There was confusion at first, none of them used to this.
‘I ought to bring Cissy some milk!’ Peggy cried, dithering at the top of the steps with the sleepy child in her arms. Cissy was the only one of them who was calm.
‘Just get down in there where it’s safe,’ Fred bossed. ‘You go with her, Rachel. We don’t know how long we’ve got.’
Rachel followed her mother down the steep cellar steps, still just able to hear the horrifying yowl of the siren outside. Fred followed and in that moment Rachel realized another thing – if this was going to happen a lot she would end up spending nights in the company of her mother and stepfather.
‘Hold your sister while I get sorted out,’ Peggy commanded.
Rachel scrambled onto one of the cold mattresses while Fred lit the tilly lamp. She held out her arms and Peggy lowered the plump child into them. Cissy, now almost a year old, had gingery hair like her father’s but luckily, so far as Rachel was concerned, she did not look like Fred in any other way. Her hair fell in loose curls, she had a pink-and-white complexion and big blue eyes which she opened now, looking round in bewilderment. Seeing her sister’s face above her, she made a little happy noise and smiled sleepily.
‘S’all right, Cissy – you go back to sleep,’ Rachel said. Sh
e cuddled the little girl close. She hadn’t had much to do with Cissy when she was a small baby. All she’d done then was eat, sleep and scream, and Rachel kept resentfully out of her way. But nowadays Cissy was more settled and was starting to know who everyone was, and she had a sunny personality. She adored her big sister and immediately reached her arms out towards Rachel whenever she saw her.
She’s all right, Rachel thought, with a rush of fondness for the little bundle in her arms. She is half my sister, after all. It was comforting now they were experiencing this first real, frightening raid, to have someone smaller than herself to look after, especially someone so warm and sweet.

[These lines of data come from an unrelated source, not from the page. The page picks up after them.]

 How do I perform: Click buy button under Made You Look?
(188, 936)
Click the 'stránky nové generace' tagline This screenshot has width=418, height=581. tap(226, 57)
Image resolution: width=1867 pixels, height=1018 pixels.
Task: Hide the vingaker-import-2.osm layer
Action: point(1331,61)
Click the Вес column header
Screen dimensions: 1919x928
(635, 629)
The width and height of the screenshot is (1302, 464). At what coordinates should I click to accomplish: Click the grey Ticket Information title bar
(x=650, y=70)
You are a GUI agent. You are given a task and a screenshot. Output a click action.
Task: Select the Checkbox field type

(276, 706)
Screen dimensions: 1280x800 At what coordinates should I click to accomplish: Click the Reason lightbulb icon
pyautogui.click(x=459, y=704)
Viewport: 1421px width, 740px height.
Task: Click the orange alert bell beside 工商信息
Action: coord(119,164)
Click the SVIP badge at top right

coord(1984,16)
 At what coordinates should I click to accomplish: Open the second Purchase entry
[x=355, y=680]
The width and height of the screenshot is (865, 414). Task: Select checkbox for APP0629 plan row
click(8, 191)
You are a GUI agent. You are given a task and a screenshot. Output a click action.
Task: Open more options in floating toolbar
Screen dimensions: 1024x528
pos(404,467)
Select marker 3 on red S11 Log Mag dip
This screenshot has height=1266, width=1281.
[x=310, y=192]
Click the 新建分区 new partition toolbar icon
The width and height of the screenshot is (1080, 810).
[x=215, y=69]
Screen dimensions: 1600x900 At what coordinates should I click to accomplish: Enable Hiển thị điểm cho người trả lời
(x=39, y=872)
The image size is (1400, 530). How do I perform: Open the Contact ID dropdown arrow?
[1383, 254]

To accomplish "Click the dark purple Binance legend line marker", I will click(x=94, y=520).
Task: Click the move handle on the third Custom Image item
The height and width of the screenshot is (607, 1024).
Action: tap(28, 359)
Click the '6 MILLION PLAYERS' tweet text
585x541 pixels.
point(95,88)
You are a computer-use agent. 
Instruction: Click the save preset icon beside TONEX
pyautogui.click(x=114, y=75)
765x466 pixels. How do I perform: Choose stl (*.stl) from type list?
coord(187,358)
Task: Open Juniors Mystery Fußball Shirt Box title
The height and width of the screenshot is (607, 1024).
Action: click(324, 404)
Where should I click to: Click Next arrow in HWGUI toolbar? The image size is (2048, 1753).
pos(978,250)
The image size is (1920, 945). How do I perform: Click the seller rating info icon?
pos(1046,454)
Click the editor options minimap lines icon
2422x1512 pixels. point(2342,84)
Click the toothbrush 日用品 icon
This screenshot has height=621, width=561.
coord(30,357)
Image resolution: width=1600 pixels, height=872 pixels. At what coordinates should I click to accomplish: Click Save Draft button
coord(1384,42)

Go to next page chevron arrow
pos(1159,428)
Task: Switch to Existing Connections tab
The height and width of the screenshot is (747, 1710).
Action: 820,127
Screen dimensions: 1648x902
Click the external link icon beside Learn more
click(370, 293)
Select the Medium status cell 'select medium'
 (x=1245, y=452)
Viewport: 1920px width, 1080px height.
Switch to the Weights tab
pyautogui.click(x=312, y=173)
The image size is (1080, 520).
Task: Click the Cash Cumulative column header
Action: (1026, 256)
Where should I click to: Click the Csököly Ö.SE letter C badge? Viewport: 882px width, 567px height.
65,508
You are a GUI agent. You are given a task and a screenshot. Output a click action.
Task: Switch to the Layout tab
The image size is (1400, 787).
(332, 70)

Peggy sat down on the other mattress beside Fred. He had arranged them at right angles to each other, along two walls. There was a bitter smell of coal dust and it was very dark but for the light of the lamp flickering shadows across their faces. The night was warm, but the cellar always felt chill, and the damp from the cold bricks seeped into her back. Rachel wished she had a blanket behind her and shivered, thinking what it would be like down here in the winter.
‘Right – I’ll have her back if you like,’ Peggy said.
‘It’s all right, she’s settled,’ Rachel said. ‘She can stay here with me for now.’
‘Huh – that’s a turn-up for the books, you taking an interest in your sister,’ Peggy began. But she was silenced by Fred.
‘Shh, wench – listen. That’s them coming!’
Peggy was too aghast even to protest about being called ‘wench’. They could barely hear the sound of the planes’ engines down there but the distant thumps and explosions were not lost on them.
‘Oh my Lord,’ Peggy said. ‘We could’ve all died in our beds.’
They lapsed into a tense, listening silence, all trying to hear what was going on outside.
As it quietened a little, Fred muttered, ‘Those buggers – we should’ve finished ’em off good and proper the first time.’